■ TO DO ■
Reproduce the listing from its beginning through the line containing "click(38, 35)", changing every "checkbox" to "check box" and leaving everything else as it is.

■ SUPPLIED DATA ■
[START]

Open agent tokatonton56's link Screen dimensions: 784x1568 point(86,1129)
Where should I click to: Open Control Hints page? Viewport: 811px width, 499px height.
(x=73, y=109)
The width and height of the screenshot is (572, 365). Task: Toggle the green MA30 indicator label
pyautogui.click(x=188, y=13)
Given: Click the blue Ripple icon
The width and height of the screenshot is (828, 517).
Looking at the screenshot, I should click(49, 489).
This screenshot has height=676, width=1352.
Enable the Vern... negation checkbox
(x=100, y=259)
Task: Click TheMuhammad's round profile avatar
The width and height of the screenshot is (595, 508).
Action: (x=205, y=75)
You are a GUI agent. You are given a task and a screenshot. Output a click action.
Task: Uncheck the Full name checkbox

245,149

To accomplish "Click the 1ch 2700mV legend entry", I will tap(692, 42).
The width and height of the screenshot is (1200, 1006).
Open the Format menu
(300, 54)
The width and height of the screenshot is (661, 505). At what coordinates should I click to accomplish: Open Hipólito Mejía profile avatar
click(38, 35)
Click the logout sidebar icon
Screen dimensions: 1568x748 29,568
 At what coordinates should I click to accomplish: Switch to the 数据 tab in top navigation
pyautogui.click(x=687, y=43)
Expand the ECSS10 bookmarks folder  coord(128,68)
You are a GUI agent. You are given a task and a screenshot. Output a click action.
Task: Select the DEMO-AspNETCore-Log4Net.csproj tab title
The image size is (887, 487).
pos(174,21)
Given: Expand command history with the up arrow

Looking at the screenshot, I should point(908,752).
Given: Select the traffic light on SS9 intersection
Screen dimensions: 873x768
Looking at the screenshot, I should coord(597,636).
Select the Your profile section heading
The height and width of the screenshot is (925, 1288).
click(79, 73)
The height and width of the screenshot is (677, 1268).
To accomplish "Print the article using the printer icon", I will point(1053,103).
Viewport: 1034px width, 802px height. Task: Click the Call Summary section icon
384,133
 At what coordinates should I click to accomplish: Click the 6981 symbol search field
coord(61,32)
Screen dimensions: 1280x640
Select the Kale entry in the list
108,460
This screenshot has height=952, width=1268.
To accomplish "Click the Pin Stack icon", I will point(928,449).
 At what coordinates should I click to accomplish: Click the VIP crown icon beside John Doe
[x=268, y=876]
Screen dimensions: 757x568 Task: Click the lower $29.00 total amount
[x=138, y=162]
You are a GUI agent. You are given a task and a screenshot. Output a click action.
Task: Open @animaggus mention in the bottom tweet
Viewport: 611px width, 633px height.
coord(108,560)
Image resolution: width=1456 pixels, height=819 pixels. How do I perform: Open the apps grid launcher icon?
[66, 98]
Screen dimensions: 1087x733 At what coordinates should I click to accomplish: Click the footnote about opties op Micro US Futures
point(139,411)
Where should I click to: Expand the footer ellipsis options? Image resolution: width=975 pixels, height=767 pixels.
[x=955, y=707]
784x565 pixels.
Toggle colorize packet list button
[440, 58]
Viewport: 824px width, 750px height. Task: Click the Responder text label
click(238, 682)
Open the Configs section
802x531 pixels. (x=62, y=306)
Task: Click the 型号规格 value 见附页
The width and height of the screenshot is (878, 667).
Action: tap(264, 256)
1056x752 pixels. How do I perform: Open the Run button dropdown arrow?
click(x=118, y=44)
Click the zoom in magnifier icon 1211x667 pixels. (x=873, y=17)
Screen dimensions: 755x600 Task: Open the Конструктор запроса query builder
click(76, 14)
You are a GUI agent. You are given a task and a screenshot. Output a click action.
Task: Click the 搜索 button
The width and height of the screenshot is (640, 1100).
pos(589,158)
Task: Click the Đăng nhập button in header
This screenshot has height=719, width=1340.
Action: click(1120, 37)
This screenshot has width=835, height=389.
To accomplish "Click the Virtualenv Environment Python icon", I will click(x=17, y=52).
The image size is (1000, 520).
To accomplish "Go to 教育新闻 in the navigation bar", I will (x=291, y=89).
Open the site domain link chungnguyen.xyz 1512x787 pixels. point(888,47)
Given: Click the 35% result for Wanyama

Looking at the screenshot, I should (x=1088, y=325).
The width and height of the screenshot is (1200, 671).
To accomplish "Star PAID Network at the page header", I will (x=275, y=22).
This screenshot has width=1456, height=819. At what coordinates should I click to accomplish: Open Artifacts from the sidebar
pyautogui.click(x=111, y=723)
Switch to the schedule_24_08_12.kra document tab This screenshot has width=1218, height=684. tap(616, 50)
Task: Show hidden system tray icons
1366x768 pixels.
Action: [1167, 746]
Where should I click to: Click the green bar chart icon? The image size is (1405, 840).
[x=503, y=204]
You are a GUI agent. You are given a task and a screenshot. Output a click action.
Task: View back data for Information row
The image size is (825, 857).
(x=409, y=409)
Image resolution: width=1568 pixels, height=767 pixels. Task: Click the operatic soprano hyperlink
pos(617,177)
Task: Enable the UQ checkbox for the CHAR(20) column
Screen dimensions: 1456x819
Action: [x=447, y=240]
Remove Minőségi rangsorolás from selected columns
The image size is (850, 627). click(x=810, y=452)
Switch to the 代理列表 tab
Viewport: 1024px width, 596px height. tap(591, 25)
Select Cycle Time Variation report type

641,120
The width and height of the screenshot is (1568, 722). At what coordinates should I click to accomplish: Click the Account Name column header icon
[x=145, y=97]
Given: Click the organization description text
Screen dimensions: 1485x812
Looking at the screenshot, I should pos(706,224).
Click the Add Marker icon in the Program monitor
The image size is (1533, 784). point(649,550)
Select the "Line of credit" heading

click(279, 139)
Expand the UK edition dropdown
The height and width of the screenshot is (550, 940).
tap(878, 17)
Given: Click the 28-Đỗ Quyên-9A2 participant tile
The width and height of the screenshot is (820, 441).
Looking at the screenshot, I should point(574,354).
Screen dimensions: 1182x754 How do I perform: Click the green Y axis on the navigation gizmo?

[END]

■ REPLY ■
Open agent tokatonton56's link Screen dimensions: 784x1568 point(86,1129)
Where should I click to: Open Control Hints page? Viewport: 811px width, 499px height.
(x=73, y=109)
The width and height of the screenshot is (572, 365). Task: Toggle the green MA30 indicator label
pyautogui.click(x=188, y=13)
Given: Click the blue Ripple icon
The width and height of the screenshot is (828, 517).
Looking at the screenshot, I should click(49, 489).
This screenshot has height=676, width=1352.
Enable the Vern... negation check box
(x=100, y=259)
Task: Click TheMuhammad's round profile avatar
The width and height of the screenshot is (595, 508).
Action: (x=205, y=75)
You are a GUI agent. You are given a task and a screenshot. Output a click action.
Task: Uncheck the Full name check box

245,149

To accomplish "Click the 1ch 2700mV legend entry", I will tap(692, 42).
The width and height of the screenshot is (1200, 1006).
Open the Format menu
(300, 54)
The width and height of the screenshot is (661, 505). At what coordinates should I click to accomplish: Open Hipólito Mejía profile avatar
click(38, 35)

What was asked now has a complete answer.